▸ Given instruction
Duplicate the lines from the one containing "よくあるご質問 (36, 243)" up to and including the one containing "Saiba mais (632, 2563)", reproducing each without any change.

▸ Stored data

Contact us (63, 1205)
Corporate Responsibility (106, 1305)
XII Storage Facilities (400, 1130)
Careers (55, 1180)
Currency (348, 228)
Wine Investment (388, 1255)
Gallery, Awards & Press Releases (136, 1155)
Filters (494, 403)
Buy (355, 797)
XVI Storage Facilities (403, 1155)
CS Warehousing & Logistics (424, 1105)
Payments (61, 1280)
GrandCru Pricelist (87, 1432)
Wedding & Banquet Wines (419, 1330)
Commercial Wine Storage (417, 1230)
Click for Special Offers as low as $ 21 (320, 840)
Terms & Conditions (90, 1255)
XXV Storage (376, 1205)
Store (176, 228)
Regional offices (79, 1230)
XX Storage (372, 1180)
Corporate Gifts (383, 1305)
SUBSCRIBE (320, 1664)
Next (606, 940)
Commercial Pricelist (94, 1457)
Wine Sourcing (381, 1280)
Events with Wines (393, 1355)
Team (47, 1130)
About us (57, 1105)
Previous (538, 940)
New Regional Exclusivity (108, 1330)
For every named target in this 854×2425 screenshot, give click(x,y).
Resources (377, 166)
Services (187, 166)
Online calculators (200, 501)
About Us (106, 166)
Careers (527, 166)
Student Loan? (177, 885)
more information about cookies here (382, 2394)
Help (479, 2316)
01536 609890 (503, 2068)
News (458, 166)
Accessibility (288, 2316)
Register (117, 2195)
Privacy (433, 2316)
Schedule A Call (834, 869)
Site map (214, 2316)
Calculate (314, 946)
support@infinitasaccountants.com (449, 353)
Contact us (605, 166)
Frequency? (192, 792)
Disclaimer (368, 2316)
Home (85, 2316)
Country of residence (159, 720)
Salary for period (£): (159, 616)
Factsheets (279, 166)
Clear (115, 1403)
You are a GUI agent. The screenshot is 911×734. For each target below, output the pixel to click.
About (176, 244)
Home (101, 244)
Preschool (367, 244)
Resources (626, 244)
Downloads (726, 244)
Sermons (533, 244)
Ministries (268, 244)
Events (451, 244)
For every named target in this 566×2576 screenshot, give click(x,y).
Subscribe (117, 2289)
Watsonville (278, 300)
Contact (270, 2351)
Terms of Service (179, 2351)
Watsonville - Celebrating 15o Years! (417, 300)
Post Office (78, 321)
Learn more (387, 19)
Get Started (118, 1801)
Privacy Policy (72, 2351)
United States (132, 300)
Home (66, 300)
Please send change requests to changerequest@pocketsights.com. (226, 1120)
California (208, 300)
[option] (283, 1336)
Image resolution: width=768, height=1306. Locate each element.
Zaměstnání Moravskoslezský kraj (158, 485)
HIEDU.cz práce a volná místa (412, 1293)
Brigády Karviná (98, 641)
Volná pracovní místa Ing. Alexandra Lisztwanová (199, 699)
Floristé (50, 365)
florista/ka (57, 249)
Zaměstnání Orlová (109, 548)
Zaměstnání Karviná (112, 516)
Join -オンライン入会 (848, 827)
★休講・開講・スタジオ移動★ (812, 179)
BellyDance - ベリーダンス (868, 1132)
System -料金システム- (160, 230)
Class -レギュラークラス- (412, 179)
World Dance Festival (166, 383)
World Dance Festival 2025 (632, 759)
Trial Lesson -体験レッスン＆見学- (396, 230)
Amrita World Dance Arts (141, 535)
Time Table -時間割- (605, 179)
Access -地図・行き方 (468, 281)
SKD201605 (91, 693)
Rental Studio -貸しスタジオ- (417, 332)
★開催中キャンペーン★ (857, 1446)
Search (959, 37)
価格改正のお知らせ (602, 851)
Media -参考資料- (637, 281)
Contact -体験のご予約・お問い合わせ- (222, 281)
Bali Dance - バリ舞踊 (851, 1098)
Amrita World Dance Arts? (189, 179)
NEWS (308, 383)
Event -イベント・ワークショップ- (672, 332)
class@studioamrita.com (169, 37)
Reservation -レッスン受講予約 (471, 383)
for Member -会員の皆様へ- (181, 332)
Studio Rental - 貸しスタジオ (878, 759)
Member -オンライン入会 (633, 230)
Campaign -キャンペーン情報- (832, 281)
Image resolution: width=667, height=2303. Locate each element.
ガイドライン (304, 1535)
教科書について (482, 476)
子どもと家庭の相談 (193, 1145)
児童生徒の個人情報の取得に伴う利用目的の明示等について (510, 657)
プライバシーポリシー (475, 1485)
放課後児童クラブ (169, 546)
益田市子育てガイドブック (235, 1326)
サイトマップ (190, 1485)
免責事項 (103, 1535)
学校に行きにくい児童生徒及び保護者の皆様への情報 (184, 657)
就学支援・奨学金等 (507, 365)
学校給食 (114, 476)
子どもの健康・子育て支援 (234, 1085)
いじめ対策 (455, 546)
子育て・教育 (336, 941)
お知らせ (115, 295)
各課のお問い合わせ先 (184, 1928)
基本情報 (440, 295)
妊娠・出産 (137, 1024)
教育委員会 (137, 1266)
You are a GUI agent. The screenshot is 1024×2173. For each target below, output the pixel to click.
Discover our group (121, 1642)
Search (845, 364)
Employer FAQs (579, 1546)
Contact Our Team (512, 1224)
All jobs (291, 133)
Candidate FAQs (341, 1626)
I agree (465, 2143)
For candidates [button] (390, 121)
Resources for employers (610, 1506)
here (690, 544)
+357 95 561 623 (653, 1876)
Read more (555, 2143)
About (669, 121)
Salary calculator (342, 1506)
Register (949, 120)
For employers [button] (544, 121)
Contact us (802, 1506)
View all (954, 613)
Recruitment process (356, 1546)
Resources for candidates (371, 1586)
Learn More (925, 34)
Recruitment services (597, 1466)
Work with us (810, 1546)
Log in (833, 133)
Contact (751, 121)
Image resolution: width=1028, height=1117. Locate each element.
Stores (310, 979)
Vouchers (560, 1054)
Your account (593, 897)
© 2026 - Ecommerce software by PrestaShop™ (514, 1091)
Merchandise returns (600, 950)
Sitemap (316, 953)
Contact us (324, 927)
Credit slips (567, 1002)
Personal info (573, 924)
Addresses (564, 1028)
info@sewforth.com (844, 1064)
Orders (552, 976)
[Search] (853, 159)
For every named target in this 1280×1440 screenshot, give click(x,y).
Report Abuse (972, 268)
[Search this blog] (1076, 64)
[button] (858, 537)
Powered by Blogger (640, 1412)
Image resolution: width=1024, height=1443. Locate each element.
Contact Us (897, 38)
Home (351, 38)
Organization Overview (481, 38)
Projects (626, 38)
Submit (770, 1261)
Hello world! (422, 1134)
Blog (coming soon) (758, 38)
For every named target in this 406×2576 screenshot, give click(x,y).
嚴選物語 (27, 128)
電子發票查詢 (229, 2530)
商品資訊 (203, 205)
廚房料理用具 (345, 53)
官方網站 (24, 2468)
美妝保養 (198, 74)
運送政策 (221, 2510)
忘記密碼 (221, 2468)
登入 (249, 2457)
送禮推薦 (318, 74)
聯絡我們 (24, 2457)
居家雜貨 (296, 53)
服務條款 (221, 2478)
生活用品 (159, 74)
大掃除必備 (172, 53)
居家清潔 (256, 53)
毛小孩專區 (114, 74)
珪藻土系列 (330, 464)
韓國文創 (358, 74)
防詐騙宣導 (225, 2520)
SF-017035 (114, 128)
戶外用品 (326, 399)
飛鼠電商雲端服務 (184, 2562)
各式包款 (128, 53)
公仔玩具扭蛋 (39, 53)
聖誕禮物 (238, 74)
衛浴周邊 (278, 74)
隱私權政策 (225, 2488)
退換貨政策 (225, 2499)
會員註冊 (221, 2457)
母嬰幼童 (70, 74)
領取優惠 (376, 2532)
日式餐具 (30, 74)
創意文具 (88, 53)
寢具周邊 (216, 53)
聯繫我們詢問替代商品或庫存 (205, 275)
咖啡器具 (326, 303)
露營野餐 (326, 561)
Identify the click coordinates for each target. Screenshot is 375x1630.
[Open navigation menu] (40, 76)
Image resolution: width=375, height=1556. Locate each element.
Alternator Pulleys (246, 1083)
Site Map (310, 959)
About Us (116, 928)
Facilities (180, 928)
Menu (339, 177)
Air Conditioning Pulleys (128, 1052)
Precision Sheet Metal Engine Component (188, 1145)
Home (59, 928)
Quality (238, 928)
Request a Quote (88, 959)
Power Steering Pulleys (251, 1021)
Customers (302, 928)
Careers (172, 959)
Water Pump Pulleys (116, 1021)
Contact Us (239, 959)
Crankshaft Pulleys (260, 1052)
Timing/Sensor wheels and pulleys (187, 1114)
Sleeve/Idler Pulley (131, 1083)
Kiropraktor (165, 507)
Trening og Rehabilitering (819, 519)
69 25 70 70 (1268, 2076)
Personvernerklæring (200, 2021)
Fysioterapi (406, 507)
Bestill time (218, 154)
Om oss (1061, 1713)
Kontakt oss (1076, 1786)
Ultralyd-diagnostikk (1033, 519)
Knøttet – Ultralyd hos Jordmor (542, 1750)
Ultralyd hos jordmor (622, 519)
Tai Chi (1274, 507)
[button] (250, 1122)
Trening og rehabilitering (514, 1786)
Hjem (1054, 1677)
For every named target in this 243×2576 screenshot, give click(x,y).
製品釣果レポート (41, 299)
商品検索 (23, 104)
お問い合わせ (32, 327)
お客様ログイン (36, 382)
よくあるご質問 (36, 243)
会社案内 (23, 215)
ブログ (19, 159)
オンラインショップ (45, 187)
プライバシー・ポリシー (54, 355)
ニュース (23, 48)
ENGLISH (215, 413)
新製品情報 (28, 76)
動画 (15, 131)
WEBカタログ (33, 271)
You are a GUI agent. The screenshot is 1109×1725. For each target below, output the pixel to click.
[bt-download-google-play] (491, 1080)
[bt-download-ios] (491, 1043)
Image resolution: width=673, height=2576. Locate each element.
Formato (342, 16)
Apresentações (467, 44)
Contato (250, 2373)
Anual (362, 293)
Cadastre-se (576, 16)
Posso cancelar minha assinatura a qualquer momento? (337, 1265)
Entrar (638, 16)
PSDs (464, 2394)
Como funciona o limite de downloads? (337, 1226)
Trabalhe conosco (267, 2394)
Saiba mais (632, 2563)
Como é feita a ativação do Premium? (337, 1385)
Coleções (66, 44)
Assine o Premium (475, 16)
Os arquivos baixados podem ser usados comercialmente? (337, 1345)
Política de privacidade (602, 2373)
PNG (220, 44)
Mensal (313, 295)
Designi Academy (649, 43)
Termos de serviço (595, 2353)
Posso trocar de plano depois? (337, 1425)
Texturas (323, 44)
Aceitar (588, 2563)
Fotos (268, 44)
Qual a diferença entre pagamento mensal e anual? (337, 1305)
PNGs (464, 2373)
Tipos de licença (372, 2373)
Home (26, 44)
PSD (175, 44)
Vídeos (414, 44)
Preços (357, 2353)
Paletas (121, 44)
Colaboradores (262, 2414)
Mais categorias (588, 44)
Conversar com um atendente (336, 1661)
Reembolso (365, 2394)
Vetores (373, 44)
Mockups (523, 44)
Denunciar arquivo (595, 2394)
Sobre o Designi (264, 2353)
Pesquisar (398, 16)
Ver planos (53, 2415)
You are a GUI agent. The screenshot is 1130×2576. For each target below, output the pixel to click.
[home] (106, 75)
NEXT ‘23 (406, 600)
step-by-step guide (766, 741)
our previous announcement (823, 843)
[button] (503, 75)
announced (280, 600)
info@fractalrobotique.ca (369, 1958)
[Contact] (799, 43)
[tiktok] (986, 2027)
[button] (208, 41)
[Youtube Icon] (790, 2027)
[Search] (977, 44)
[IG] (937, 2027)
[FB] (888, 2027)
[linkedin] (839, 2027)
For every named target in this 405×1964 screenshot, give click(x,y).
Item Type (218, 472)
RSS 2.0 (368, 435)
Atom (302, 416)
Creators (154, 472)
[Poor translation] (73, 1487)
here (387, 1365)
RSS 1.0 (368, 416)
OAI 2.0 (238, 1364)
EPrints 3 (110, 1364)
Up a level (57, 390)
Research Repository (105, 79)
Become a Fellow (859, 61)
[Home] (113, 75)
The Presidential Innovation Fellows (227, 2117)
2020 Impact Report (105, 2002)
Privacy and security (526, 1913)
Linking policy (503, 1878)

▸ Result of this task
よくあるご質問 (36, 243)
会社案内 (23, 215)
ブログ (19, 159)
オンラインショップ (45, 187)
プライバシー・ポリシー (54, 355)
ニュース (23, 48)
ENGLISH (215, 413)
新製品情報 (28, 76)
動画 (15, 131)
WEBカタログ (33, 271)
You are a GUI agent. The screenshot is 1109×1725. For each target below, output the pixel to click.
[bt-download-google-play] (491, 1080)
[bt-download-ios] (491, 1043)
Image resolution: width=673, height=2576. Locate each element.
Formato (342, 16)
Apresentações (467, 44)
Contato (250, 2373)
Anual (362, 293)
Cadastre-se (576, 16)
Posso cancelar minha assinatura a qualquer momento? (337, 1265)
Entrar (638, 16)
PSDs (464, 2394)
Como funciona o limite de downloads? (337, 1226)
Trabalhe conosco (267, 2394)
Saiba mais (632, 2563)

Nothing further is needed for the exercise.